Frankly, after a lifetime of flying jets and other aircraft the practice of applying thrust FIRST as a stall recovery technique Is BS. A wing stalls because the stalling A of A has been reached or exceeded., According to my RAF training and CFS experience as a QFI, and Boeing 737 training captain, ( and another 15,000 hours on jets) the essential , primary, technique is to reduce the A of A ( which caused the stall in the first place !,,,) and simultaneously add max power. And yes, the aim is to minimise height loss , obvioulsly. Simples, and yes I am aware of the veritical component of thrust on stall speeds but a wing stalls as function of A of A period. !!!

So, you can add all the thrust available but if you dont reduce the A of A you will not unstall the wing !

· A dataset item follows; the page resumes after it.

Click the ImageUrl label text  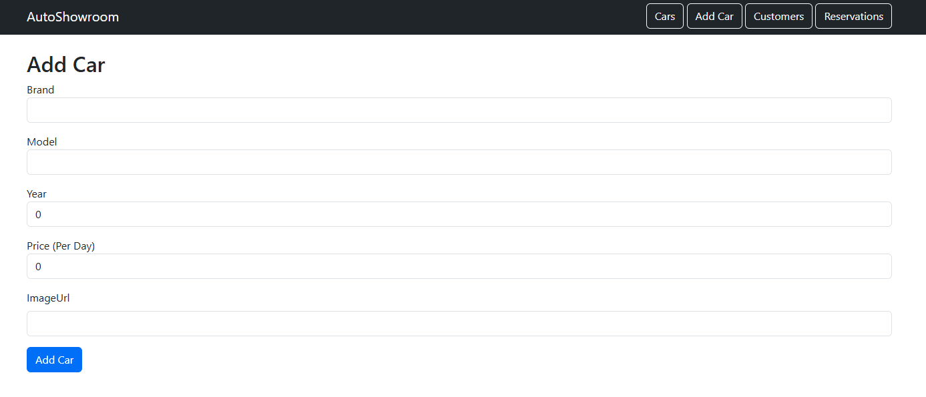pos(48,298)
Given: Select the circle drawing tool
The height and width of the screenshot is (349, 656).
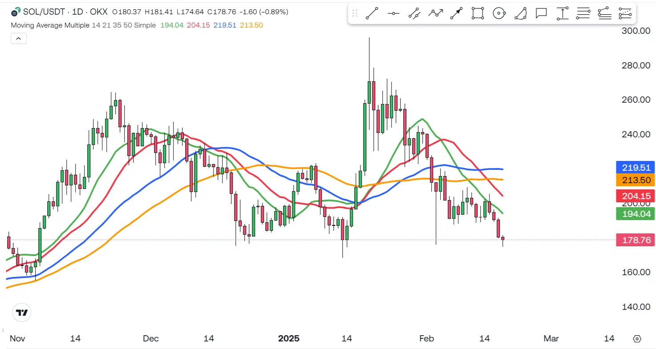Looking at the screenshot, I should 499,13.
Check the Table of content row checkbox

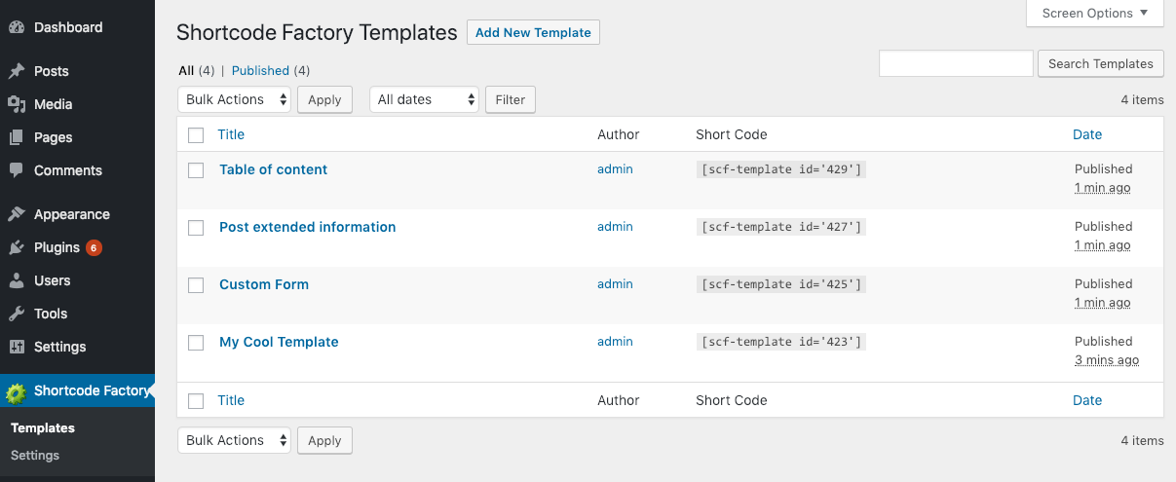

Works every time, incuding on sailplanes which generally dont have thrust available.
On 'sailplanes' lowering the nose is really your ONLY available technique to recover from a stall. Take a glider pilot and put her/him into light single, stall it and their reaction will always be to point the nose at the ground before reaching for the throttle lever.

But on a jet, adding thrust will also change AoA by increasing speed which will change the angle of the airflow over the wings, will it not? I'm not advocating a thrust-only recovery approach, but surely you can do two things at once, lower the nose AND increase thrust? It's not a binary choice.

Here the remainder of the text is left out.